Re: [PATCH RFC 3/5] KVM: s390: Shadow VSIE SCA in guest-1

"Nico Boehr" <nrb@xxxxxxxxxxxxx> · Thu, 20 Mar 2025 16:22:45 +0100

On Tue Mar 18, 2025 at 7:59 PM CET, Christoph Schlameuss wrote:
[...]
> diff --git a/arch/s390/include/asm/kvm_host.h b/arch/s390/include/asm/kvm_host.h
> index 0aca5fa01f3d772c3b3dd62a22134c0d4cb9dc22..4ab196caa9e79e4c4d295d23fed65e1a142e6ab1 100644
> --- a/arch/s390/include/asm/kvm_host.h
> +++ b/arch/s390/include/asm/kvm_host.h
[...]
> +static struct ssca_vsie *get_ssca(struct kvm *kvm, struct vsie_page *vsie_page)
> +{
> +	u64 sca_o_hva = vsie_page->sca_o;
> +	phys_addr_t sca_o_hpa = virt_to_phys((void *)sca_o_hva);
> +	struct ssca_vsie *ssca, *ssca_new = NULL;
> +
> +	/* get existing ssca */
> +	down_read(&kvm->arch.vsie.ssca_lock);
> +	ssca = get_existing_ssca(kvm, sca_o_hva);
> +	up_read(&kvm->arch.vsie.ssca_lock);
> +	if (ssca)
> +		return ssca;

I would assume this is the most common case, no?
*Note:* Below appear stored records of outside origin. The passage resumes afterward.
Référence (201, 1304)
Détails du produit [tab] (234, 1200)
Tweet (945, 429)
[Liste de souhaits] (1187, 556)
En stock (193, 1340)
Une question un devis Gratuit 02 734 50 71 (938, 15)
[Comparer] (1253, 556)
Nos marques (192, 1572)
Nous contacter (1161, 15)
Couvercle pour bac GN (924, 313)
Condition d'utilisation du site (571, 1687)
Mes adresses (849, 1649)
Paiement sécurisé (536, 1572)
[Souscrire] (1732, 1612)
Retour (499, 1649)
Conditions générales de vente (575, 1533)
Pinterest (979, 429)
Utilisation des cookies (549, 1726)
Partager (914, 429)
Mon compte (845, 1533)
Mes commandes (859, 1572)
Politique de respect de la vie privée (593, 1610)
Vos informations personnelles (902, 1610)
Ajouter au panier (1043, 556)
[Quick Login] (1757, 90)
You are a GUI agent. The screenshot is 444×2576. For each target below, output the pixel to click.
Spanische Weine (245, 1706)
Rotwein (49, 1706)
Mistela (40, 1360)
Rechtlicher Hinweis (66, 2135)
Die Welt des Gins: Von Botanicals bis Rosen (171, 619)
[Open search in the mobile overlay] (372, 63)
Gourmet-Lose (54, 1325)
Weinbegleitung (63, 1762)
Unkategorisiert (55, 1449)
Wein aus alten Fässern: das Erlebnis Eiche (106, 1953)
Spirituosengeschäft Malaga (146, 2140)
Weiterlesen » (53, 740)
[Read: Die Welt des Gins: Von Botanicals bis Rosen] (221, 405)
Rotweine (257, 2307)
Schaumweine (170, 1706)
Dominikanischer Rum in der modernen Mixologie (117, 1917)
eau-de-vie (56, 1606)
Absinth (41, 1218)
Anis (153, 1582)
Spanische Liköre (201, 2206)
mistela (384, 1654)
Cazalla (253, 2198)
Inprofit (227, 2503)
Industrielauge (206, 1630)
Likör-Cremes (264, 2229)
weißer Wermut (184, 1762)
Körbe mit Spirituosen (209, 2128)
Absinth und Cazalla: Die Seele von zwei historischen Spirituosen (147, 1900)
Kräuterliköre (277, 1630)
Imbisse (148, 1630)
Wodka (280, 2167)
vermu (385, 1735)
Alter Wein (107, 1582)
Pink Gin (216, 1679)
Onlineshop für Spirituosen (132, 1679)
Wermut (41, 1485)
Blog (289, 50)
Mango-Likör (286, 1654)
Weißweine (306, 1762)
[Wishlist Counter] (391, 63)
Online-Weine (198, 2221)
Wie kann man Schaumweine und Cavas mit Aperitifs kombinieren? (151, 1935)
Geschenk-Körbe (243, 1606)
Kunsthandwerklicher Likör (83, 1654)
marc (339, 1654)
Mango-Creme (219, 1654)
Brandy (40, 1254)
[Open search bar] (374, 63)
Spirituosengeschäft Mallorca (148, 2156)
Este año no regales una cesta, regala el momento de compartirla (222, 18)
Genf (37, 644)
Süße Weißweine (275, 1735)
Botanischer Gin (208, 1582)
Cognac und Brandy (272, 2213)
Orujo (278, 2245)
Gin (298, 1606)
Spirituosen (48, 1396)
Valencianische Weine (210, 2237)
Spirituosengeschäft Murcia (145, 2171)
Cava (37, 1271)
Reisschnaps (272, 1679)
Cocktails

And below only happens rarely, right?

> +	/*
> +	 * Allocate new ssca, it will likely be needed below.
> +	 * We want at least #online_vcpus shadows, so every VCPU can execute the
> +	 * VSIE in parallel. (Worst case all single core VMs.)
> +	 */
> +	if (kvm->arch.vsie.ssca_count < atomic_read(&kvm->online_vcpus)) {
> +		BUILD_BUG_ON(offsetof(struct ssca_block, cpu) != 64);
> +		BUILD_BUG_ON(offsetof(struct ssca_vsie, ref_count) != 0x2200);
> +		BUILD_BUG_ON(sizeof(struct ssca_vsie) > ((1UL << SSCA_PAGEORDER)-1) * PAGE_SIZE);
> +		ssca_new = (struct ssca_vsie *)__get_free_pages(GFP_KERNEL_ACCOUNT | __GFP_ZERO,
> +								SSCA_PAGEORDER);
> +		if (!ssca_new) {
> +			ssca = ERR_PTR(-ENOMEM);
> +			goto out;
> +		}
> +		init_ssca(vsie_page, ssca_new);
> +	}
> +
> +	/* enter write lock and recheck to make sure ssca has not been created by other cpu */
> +	down_write(&kvm->arch.vsie.ssca_lock);

I am wondering whether it's really worth having this optimization of trying to
avoid taking the lock? Maybe we can accept a bit of contention on the rwlock
since it shouldn't happen very often and keep the code a bit less complex?